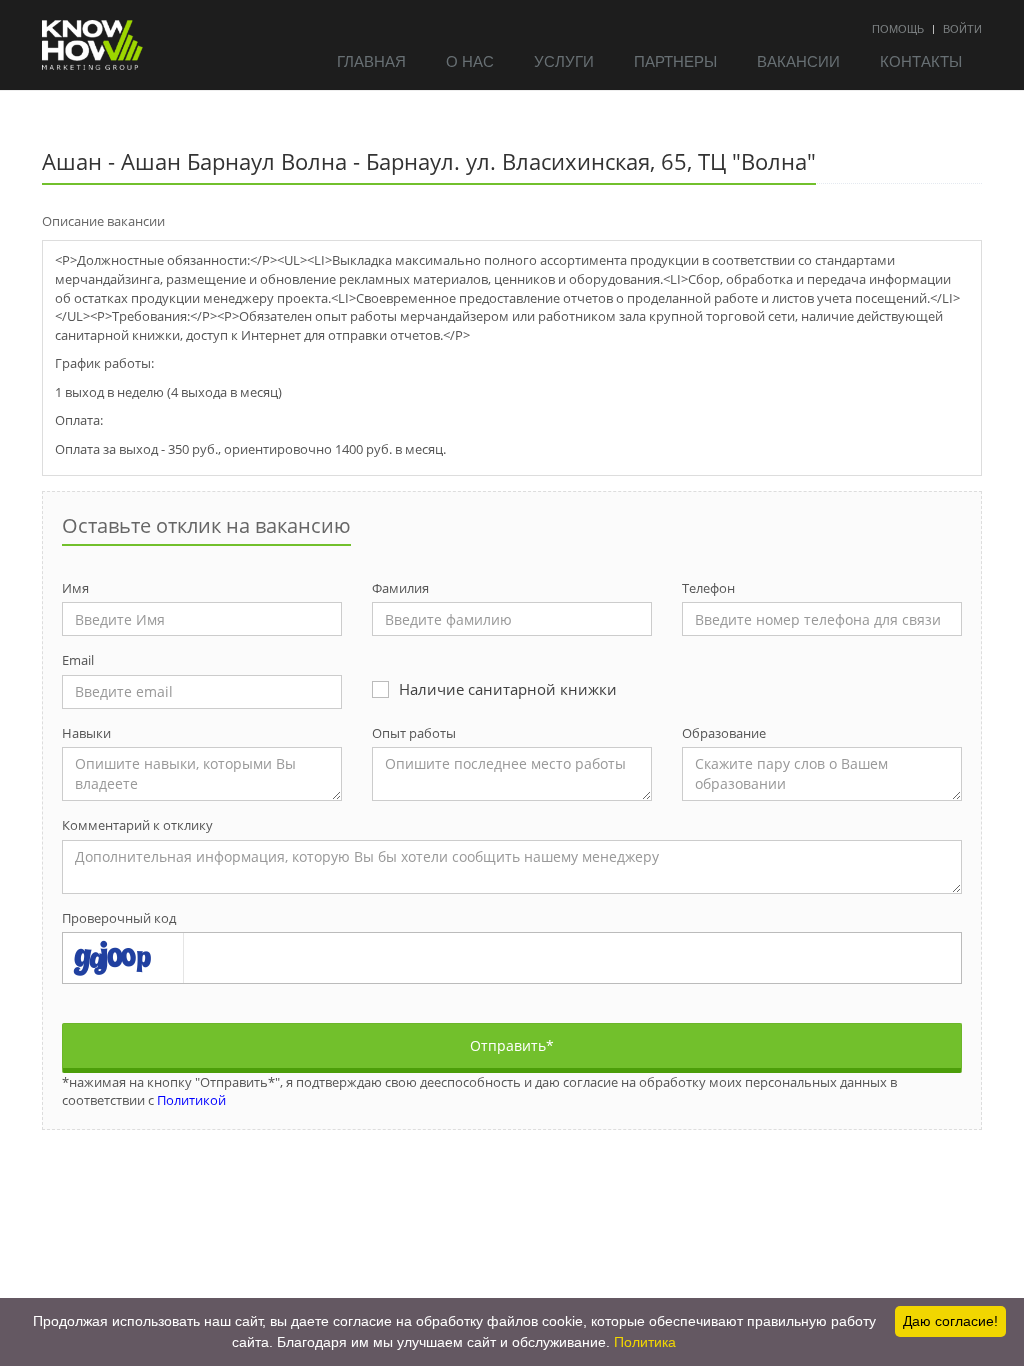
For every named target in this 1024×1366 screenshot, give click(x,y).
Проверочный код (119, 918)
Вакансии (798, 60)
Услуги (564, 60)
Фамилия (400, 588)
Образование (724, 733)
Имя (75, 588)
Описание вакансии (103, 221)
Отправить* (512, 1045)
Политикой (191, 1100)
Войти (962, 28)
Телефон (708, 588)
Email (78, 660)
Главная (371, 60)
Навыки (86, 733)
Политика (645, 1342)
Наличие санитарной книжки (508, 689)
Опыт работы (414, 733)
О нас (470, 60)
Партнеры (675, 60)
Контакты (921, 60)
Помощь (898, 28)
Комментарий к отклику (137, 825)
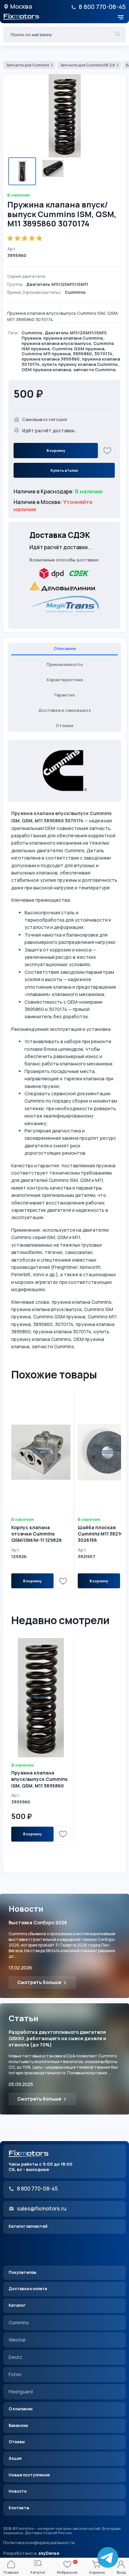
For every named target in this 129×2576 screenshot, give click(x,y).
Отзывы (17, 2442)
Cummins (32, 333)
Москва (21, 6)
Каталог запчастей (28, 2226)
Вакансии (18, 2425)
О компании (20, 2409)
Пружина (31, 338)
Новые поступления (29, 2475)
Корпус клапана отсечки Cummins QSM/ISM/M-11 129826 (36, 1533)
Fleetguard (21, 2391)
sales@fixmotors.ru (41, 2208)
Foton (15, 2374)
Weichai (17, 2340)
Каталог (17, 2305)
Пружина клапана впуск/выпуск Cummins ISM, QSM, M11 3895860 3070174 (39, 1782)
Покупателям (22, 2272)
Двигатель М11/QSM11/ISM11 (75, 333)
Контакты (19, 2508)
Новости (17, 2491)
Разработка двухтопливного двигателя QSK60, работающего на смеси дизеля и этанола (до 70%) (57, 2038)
.....
◆ **TASK STATEMENT**
Each line above should be returned exactly as written, apart from any pictures.

◆ **YOUR RESPONSE**
For every named target in this 1024×1366 screenshot, give click(x,y).
Проверочный код (119, 918)
Вакансии (798, 60)
Услуги (564, 60)
Фамилия (400, 588)
Образование (724, 733)
Имя (75, 588)
Описание вакансии (103, 221)
Отправить* (512, 1045)
Политикой (191, 1100)
Войти (962, 28)
Телефон (708, 588)
Email (78, 660)
Главная (371, 60)
Навыки (86, 733)
Политика (645, 1342)
Наличие санитарной книжки (508, 689)
Опыт работы (414, 733)
О нас (470, 60)
Партнеры (675, 60)
Контакты (921, 60)
Помощь (898, 28)
Комментарий к отклику (137, 825)
For every named target in this 129×2576 screenshot, give click(x,y).
Отзывы (17, 2442)
Cummins (32, 333)
Москва (21, 6)
Каталог запчастей (28, 2226)
Вакансии (18, 2425)
О компании (20, 2409)
Пружина (31, 338)
Новые поступления (29, 2475)
Корпус клапана отсечки Cummins QSM/ISM/M-11 129826 (36, 1533)
Fleetguard (21, 2391)
sales@fixmotors.ru (41, 2208)
Foton (15, 2374)
Weichai (17, 2340)
Каталог (17, 2305)
Пружина клапана впуск/выпуск Cummins ISM, QSM, M11 3895860 3070174 (39, 1782)
Покупателям (22, 2272)
Двигатель М11/QSM11/ISM11 (75, 333)
Контакты (19, 2508)
Новости (17, 2491)
Разработка двухтопливного двигателя QSK60, работающего на смеси дизеля и этанола (до 70%) (57, 2038)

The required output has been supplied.